Yes, they would likely indeed last a lifetime.

My point was, that it would last a lifetime, owing to the person so dosed's lifetime, not being very long afterwards.

Perhaps my sense of humor was lost there. As for a clinical/legal setting...bollocks. And bollocks again, to that. Where exactly do you think you, or anybody else would get approval, if you had, theoretically a liscence to handle SCH I drugs? to do such an experiment. To what end would it be done..to see if one could produce psychosis/PTSD on command? only sort of aegis that shit would become airborne under, is govt black ops. Anywhere respectable, with real people, rather than government scum, would tell you to piss off, if they even bothered to reply to such a proposal, which they likely wouldn't.

Perhaps some would, those who are professional enough to give a shit enough to waste the oxygen discussing such a proposal, to shoot it down, for the good of others, Nichols, or Shulgin perhaps, but most, no, they wouldn't even bother.

Oral dose...What the fuck does it matter. Not much, I would say.

Here is the report: h**p://www.erowid.org/chemicals/lsd/lsd_history4.shtml

I was wrong about the figure, it was a little over 300mg. But nevertheless, this was  three TON elephant. Its true that many animals have vastly different metabolic rates and pathways than you humans do, but, put this way, the molar weight of LSD is 323.43g/mol, whereas that of mescaline is 211.257g/mol, so its around one third heavier, I'm doing a brutal buchery of an averaging here, so don't mind me,  I'm severely dyscalculic, and it would take me hours to fuck up the sums to a point where I couldn't be bothered fucking them up any more and asked somebody, so thats how its going to be.

So that makes a 500mg dose of mescaline (calc. as base, irrespective of salt counterion) contain what...some 675mg LSD? meh, fucked if I know, brain short circuits when it comes to math, but that will do. At any rate, considering less than half that felled an elephant weighing three tons via IM (not IV, obviously, from that link, since it was administered by dart rifle) and your average human weighs 100lb (rounded, probably more like 120, going from my own bodyweight and build, slim, wiry but not heavily built, nor yet build like a nematode worm)...3000/54.5kg=55.04...so something like the equivalent dose that poor elephant gotx55 for a 120lb human.

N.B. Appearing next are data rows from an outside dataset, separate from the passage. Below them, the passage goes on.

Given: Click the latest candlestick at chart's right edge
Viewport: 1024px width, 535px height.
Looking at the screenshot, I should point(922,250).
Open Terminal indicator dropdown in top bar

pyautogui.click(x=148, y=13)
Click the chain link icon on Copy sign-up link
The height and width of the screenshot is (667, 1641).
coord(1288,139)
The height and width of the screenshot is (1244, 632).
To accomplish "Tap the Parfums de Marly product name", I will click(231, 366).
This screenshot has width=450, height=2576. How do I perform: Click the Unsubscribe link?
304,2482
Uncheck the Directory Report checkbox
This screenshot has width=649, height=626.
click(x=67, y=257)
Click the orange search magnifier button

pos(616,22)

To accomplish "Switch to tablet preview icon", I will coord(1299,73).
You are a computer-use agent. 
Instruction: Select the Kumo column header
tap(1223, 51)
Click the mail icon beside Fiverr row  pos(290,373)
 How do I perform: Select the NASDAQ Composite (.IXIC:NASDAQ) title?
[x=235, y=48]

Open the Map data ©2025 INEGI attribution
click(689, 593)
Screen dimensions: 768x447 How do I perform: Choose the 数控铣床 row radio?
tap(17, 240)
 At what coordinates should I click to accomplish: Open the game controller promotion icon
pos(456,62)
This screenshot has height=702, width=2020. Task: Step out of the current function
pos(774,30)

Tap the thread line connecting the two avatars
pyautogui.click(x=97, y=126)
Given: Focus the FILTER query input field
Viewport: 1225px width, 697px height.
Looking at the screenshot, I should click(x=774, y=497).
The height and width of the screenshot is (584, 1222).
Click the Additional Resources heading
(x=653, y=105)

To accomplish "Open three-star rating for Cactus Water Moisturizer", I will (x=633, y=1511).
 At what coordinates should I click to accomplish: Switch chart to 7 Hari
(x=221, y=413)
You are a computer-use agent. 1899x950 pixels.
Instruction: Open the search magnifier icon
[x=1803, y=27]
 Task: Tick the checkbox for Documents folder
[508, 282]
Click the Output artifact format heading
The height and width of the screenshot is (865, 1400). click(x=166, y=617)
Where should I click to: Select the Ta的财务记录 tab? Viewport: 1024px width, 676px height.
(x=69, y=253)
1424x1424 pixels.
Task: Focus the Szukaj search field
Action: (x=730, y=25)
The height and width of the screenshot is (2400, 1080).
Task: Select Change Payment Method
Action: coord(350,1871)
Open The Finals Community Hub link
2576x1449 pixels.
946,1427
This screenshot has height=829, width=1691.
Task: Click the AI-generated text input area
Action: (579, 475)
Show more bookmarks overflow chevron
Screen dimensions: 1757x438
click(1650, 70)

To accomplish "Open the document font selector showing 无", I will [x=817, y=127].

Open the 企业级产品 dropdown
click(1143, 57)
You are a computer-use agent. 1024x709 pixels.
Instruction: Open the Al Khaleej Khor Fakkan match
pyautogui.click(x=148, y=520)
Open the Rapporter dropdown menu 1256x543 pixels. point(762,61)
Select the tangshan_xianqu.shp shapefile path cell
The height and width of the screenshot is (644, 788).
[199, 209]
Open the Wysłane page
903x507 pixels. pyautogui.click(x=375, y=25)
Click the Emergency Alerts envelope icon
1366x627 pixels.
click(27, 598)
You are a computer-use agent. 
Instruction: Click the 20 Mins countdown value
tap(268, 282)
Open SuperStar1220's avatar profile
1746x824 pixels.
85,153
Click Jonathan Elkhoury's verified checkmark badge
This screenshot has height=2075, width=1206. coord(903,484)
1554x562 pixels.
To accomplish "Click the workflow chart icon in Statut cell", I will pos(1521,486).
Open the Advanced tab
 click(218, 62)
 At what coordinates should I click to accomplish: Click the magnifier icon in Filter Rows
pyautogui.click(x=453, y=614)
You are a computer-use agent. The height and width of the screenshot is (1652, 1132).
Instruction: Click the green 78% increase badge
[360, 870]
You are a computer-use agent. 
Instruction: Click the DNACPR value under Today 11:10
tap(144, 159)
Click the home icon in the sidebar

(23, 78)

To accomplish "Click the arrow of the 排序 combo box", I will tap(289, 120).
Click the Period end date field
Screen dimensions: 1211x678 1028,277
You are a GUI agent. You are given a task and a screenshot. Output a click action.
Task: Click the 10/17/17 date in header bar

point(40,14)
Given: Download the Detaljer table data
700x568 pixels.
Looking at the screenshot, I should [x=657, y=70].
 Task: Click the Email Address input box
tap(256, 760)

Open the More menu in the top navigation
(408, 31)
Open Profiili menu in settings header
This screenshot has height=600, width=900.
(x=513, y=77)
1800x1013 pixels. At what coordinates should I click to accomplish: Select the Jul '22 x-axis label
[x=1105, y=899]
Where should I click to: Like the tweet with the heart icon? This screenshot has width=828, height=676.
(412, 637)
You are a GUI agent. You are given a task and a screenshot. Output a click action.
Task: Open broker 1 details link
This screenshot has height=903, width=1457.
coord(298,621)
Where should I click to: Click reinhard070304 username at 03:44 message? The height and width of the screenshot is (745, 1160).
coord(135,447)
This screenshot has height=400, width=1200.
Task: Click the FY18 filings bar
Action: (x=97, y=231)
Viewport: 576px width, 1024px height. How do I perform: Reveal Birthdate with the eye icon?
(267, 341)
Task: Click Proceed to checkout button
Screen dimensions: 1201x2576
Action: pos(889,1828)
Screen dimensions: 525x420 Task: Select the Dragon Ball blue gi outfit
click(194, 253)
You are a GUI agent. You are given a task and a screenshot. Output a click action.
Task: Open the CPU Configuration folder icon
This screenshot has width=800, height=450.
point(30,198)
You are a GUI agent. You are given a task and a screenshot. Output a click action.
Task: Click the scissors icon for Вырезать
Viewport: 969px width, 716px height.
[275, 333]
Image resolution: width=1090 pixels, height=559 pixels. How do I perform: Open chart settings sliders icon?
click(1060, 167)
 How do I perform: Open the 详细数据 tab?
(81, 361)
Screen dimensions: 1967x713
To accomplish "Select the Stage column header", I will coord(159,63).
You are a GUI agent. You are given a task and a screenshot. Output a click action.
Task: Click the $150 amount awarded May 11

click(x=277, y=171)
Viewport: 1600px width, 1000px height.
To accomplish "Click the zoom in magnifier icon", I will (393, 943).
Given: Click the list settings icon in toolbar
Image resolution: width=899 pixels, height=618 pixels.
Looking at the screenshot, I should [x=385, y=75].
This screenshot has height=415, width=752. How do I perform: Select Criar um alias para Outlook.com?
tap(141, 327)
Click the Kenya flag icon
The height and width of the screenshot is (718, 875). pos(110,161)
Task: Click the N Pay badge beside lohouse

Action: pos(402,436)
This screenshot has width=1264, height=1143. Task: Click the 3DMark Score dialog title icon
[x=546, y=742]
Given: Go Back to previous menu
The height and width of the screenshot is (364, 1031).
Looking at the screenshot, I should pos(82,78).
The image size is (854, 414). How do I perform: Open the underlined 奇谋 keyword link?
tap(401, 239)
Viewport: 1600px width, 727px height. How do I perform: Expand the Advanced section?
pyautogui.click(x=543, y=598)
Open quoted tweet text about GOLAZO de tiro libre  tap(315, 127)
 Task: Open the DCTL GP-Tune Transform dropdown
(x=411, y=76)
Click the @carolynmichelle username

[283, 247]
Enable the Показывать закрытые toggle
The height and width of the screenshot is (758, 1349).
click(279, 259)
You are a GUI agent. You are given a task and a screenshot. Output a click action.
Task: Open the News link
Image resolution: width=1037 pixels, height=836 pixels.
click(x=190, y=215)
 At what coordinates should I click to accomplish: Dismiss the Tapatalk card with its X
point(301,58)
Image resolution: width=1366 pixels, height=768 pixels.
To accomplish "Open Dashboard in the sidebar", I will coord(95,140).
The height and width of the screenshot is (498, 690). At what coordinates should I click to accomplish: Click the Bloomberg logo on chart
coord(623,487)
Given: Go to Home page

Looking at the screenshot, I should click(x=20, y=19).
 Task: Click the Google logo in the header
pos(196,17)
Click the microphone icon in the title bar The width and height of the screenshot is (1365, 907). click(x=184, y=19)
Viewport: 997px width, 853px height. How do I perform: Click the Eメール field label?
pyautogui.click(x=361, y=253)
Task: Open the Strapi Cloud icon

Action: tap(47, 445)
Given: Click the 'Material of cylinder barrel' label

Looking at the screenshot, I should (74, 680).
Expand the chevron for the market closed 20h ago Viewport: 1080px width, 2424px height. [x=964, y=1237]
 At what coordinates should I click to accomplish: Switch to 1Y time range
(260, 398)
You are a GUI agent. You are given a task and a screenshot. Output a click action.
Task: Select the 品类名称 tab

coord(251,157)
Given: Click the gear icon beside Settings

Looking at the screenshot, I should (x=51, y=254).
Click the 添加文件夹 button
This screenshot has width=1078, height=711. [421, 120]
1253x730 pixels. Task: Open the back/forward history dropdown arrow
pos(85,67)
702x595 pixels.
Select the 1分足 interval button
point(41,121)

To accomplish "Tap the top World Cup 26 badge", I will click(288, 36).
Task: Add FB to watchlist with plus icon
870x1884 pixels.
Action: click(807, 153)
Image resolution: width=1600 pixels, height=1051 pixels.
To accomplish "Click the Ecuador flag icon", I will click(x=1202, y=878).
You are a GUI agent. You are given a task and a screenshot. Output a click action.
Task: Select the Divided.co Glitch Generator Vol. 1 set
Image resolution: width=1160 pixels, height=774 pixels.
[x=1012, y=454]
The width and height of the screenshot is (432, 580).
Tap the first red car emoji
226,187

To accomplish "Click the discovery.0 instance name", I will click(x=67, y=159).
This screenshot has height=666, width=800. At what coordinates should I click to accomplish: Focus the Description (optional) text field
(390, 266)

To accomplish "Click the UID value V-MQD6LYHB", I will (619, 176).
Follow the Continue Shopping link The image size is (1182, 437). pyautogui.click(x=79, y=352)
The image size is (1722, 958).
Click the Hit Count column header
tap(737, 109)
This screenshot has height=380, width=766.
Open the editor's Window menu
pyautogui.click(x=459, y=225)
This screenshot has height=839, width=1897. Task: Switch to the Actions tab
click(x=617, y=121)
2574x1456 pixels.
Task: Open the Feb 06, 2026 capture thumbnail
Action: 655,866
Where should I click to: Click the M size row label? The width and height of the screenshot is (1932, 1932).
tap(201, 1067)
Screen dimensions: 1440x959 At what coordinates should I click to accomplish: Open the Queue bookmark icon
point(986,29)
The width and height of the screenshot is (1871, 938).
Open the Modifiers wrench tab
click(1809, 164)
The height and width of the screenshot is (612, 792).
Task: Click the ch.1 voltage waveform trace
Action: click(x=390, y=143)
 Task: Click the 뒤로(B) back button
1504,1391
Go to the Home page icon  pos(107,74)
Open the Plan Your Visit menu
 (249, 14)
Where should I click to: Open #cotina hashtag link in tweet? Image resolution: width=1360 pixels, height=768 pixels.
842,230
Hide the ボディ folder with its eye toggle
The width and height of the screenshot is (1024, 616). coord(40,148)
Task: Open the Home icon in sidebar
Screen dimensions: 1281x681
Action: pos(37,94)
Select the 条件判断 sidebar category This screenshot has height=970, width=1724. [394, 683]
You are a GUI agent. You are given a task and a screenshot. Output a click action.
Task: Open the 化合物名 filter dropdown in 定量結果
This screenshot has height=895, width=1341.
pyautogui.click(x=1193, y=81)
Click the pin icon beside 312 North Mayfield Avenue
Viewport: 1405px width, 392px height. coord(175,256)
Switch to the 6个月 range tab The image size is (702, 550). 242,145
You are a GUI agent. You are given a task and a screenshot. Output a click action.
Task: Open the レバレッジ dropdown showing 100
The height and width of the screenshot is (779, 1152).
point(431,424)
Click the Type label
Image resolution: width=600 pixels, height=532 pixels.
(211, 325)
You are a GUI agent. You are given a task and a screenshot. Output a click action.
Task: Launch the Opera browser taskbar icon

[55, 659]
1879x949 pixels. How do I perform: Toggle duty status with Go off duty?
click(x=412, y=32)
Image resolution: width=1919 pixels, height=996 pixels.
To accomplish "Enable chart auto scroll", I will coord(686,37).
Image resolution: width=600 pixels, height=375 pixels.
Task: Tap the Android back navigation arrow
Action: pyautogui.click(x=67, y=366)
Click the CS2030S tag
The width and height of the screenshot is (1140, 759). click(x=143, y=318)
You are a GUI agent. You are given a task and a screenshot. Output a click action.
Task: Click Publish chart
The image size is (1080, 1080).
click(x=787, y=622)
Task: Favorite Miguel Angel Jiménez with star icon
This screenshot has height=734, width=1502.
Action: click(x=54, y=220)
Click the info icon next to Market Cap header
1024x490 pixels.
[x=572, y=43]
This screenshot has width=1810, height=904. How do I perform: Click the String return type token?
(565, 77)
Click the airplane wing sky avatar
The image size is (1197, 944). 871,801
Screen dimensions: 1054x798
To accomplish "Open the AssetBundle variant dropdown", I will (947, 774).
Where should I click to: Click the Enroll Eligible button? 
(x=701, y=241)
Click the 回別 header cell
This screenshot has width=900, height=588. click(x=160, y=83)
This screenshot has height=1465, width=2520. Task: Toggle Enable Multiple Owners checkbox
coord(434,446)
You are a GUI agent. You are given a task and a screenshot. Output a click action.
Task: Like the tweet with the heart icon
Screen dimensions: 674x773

Just what exactly do you expect to happen from a 500mg dose (as mescaline delivery equivalent calc. as base)? I'd even wager on the cause of death, 70-30 spread bet between respiratory and cardiac arrest respectively, thats what my money is on. Refigure that monetary amount if it were to be tested on the CIA babyfucker that murdered the elephant, 100% on being slowly roasted to death with a propane torch by me, laughing bitterly all the while in angry lament for Tusko's loss.